Teks yang Disediakan:
___

Teropong Indonesia, KOTA CIMAHI – Saat melintasi Kota Cimahi, kita akan disuguhi pemandangan berbeda dari kota-kota lain.
Di tengah hiruk pikuk perkotaan, bangunan-bangunan tua bergaya arsitektur kolonial berdiri kokoh, seakan membisikkan kisah masa lalu.
Bukan tanpa sebab, sejak era Hindia Belanda, Cimahi telah dipersiapkan menjadi kota garnisun militer, sebuah sejarah yang kini menjadi kebanggaan dan daya tarik utama bagi warganya.
Di Cimahi, sejarah kemiliteran bukan hanya catatan usang dalam buku, melainkan sebuah narasi yang hidup dalam setiap sudut kota.
Banyak situs heritage yang terawat dengan baik, mengisahkan peran penting Cimahi dalam kancah militer Indonesia.
Inilah yang membuat Cimahi memiliki identitas kuat dan berbeda, sekaligus menjadi keunggulan yang tidak dimiliki wilayah lain.
Siapapun yang ingin menelusuri jejak sejarah militer di Indonesia, sudah pasti akan menemukannya di Kota Cimahi.
Warisan budaya di Cimahi tak hanya terbatas pada bangunan fisik.
Ia juga menjelma dalam bentuk non-fisik yang kaya, seperti budaya, cerita rakyat, tradisi, adat, dan bahasa daerah.
Tak hanya itu, potensi wisata militer yang menarik juga dapat dikembangkan di pusdik-pusdik yang ada di Cimahi, membuka pintu bagi pengalaman edukatif yang unik.
Meskipun Cimahi minim destinasi pariwisata alam atau buatan, kota ini sesungguhnya menyimpan banyak sekali cagar budaya.
Bangunan-bangunan tua bersejarah peninggalan pemerintah Hindia Belanda sekitar tahun 1886 menjadi saksi bisu perjalanan waktu.
Hingga kini, bangunan-bangunan itu masih difungsikan dan berdiri megah, seperti Rumah Sakit Dustira (1886), The Historich (1887), Stasiun Kereta Api Tjimahi (1886), dan Gereja Santo Ignatius.
Kekhasan arsitektur kolonialnya memberikan nuansa tersendiri bagi kota ini.
Salah satu jejak sejarah paling mencolok di Cimahi adalah kompleks pemakaman Belanda yang dikenal sebagai “Kerkhof” atau Ereveld Leuwigajah.
Ereveld ini merupakan satu dari tujuh ereveld yang tersebar di Pulau Jawa, dan bisa dibilang yang paling luas dan banyak jenazahnya.
Berdiri sejak 20 Desember 1949 di atas lahan seluas tiga hektare, Ereveld Leuwigajah menjadi peristirahatan terakhir bagi sekitar 5.200 jenazah dengan 5.000 nisan.

___

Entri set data

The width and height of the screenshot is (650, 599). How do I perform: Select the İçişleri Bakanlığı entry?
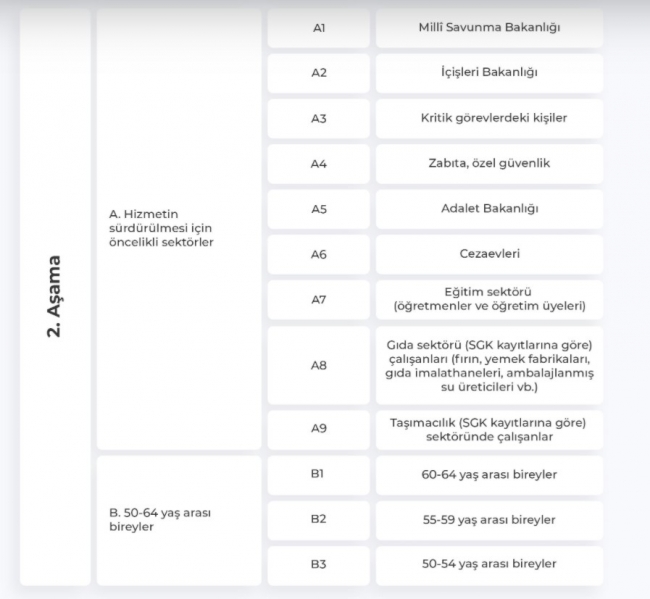[489, 73]
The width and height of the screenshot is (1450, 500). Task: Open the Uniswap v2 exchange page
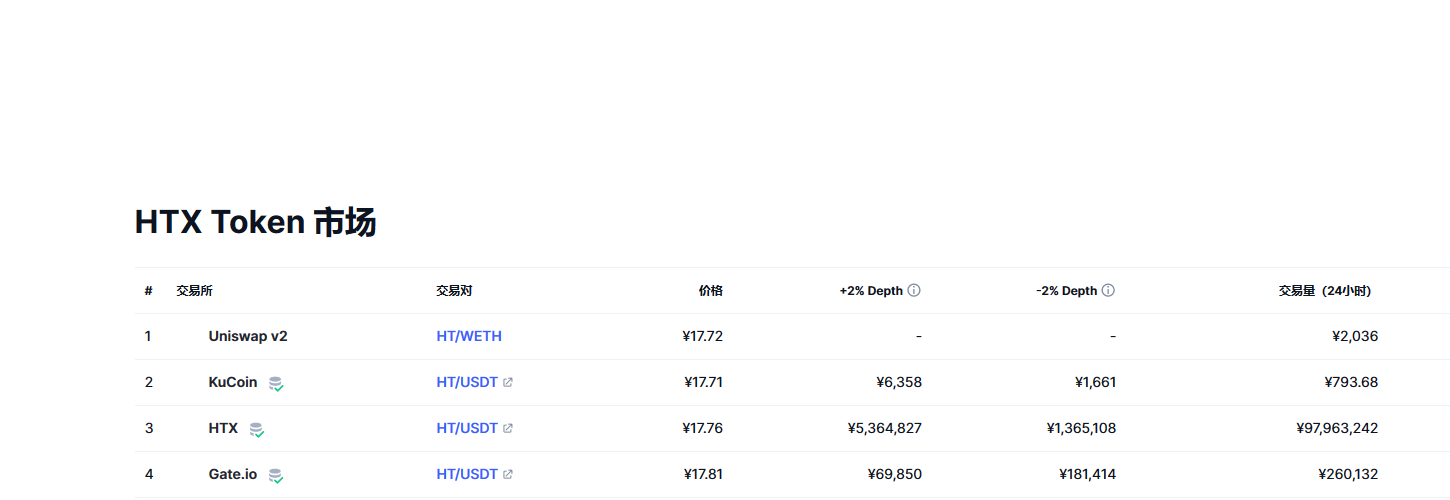pos(248,337)
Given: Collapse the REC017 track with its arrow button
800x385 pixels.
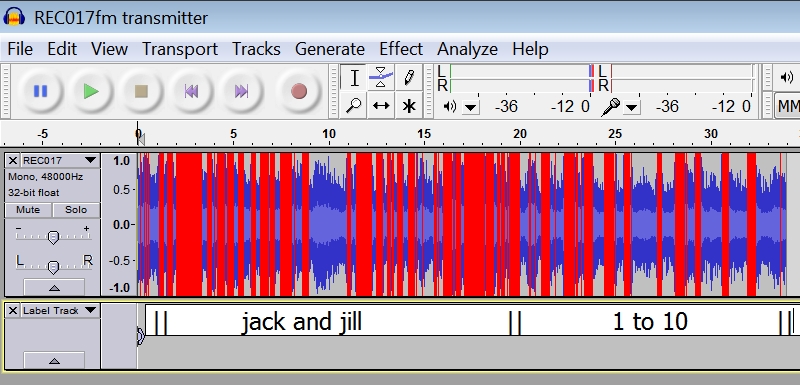Looking at the screenshot, I should pos(54,288).
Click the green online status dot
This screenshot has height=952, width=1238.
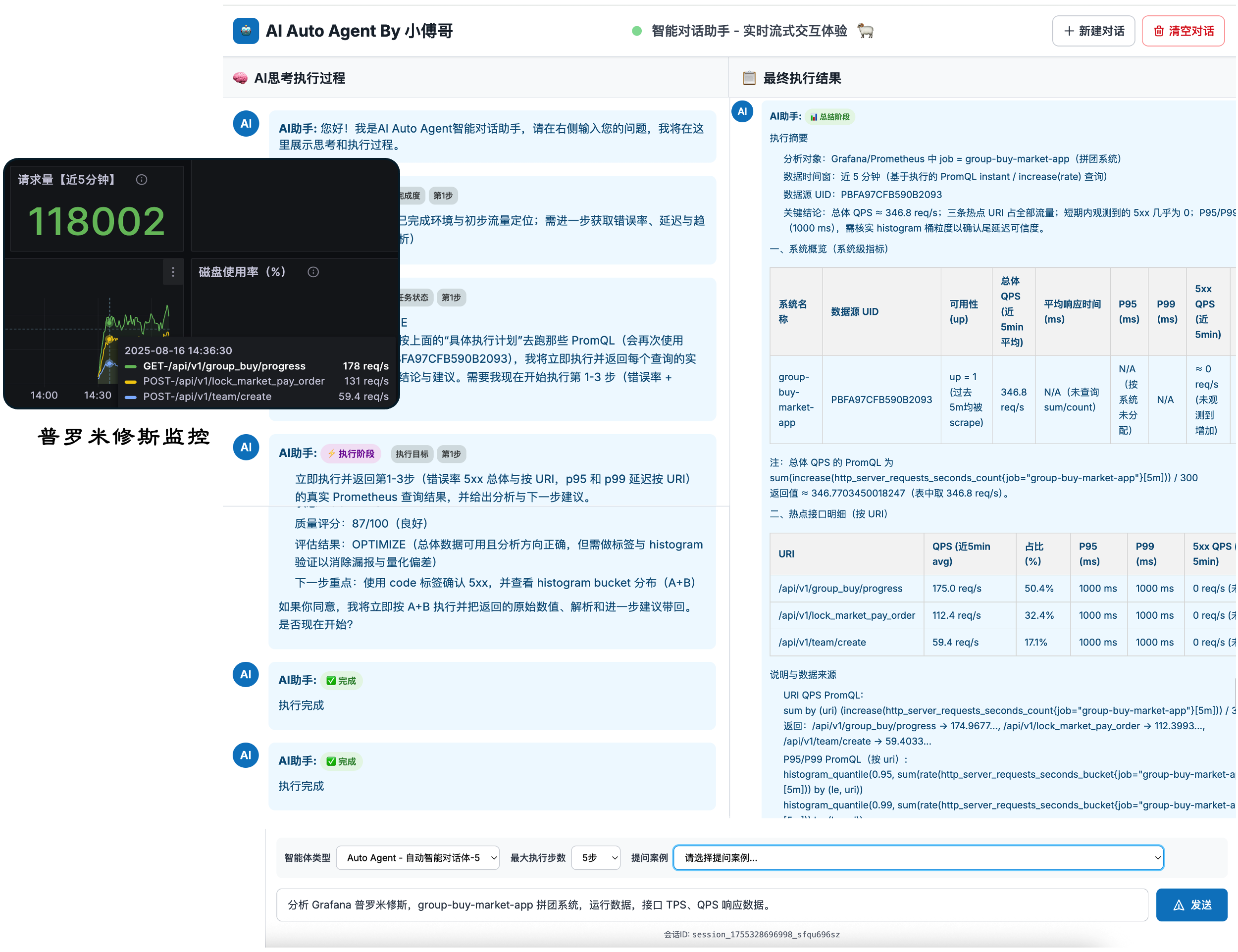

___

Tugas Latihan:
1. Cetak ulang baris data tanpa perubahan, mulai dari baris pertama data sampai dengan baris yang memuat "pos(248,337)", termasuk kedua baris batas tersebut. Gambar tidak perlu disertakan.
2. Tuliskan lanjutan teks tentang warisan sejarah militer Kota Cimahi, dimulai setelah kalimat terakhirnya.
Teks dan baris data di atas tidak saling berkaitan.

Jawaban:
1.
The width and height of the screenshot is (650, 599). How do I perform: Select the İçişleri Bakanlığı entry?
[489, 73]
The width and height of the screenshot is (1450, 500). Task: Open the Uniswap v2 exchange page
pos(248,337)

2.
Ada satu hal unik yang menyelimuti pemakaman ini. Meskipun berada di teritori Indonesia, pengelolaannya berada di bawah Yayasan Oorlogsgravenstichting, sebuah yayasan yang berbasis di Den Haag, Belanda.
Tak heran jika semua keterangan yang tertulis di kompleks ini menggunakan bahasa Belanda.
Bahkan, di momen-momen peringatan tertentu, bendera Belanda berkibar di atas tiang megah yang berada di ujung makam.
Selain situs-situs militer, Cimahi juga memiliki Kampung Adat Budaya Cireundeu.
Potensi ini melengkapi khazanah heritage kota, yang dapat dirajut menjadi satu paket wisata yang menarik, yaitu “Cimahi Heritage Tourism”.
Peninggalan-peninggalan sejarah ini tidak hanya memiliki nilai historis, tetapi juga menyimpan potensi besar untuk dikembangkan sebagai objek wisata edukasi.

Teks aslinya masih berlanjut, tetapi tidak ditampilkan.